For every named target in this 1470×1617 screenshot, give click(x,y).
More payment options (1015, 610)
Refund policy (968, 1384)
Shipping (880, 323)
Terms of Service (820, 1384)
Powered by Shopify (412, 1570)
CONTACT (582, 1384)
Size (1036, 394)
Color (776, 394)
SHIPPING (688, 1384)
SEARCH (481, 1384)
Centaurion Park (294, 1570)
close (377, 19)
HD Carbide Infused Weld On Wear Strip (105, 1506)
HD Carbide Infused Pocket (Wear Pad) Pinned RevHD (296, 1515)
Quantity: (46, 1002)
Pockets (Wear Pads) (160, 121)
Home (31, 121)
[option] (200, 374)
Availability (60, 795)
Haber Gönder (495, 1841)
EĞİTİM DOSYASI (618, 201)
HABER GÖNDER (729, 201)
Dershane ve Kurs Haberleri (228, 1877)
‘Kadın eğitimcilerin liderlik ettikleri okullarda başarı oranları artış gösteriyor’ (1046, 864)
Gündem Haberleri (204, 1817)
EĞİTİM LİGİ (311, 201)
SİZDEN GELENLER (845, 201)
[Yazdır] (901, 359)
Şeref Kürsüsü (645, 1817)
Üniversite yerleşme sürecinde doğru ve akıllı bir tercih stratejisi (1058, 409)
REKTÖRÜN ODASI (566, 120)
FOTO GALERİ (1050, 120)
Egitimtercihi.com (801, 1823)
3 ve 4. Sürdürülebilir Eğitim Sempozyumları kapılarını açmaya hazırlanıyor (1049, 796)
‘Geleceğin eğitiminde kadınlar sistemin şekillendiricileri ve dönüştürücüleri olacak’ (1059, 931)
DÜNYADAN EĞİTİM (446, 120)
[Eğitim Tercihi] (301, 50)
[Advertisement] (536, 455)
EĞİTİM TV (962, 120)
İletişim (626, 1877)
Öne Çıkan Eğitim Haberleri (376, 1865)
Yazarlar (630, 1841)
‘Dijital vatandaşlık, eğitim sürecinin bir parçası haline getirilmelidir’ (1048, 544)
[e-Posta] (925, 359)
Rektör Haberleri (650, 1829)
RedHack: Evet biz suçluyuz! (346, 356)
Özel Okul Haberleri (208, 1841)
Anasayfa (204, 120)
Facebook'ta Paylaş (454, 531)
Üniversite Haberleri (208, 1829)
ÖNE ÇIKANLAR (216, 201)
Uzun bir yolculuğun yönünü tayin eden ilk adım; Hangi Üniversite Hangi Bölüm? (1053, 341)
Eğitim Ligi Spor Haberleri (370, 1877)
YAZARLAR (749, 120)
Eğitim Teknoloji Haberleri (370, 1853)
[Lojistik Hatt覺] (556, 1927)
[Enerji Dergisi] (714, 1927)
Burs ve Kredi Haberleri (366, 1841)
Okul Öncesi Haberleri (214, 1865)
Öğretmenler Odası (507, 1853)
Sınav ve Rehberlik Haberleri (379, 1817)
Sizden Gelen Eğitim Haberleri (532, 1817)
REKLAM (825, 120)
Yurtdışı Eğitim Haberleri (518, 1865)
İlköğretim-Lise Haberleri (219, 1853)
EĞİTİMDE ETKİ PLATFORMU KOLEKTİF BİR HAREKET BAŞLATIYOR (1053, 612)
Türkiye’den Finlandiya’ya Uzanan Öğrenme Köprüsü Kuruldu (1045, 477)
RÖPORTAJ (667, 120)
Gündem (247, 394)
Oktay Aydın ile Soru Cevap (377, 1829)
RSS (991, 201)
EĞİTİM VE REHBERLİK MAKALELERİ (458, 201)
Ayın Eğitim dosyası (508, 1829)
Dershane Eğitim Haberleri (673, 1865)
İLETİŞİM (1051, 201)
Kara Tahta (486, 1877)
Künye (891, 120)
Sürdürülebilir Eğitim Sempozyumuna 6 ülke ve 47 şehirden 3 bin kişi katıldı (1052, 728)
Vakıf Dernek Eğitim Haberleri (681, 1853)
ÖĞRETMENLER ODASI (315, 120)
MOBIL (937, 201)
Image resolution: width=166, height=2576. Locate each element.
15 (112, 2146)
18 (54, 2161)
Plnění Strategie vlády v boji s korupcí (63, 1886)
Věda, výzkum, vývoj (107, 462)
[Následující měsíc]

----------

## What is required
Within the records above, how many lines include the word "Carbide"? Only the number is wanted.

## Result
2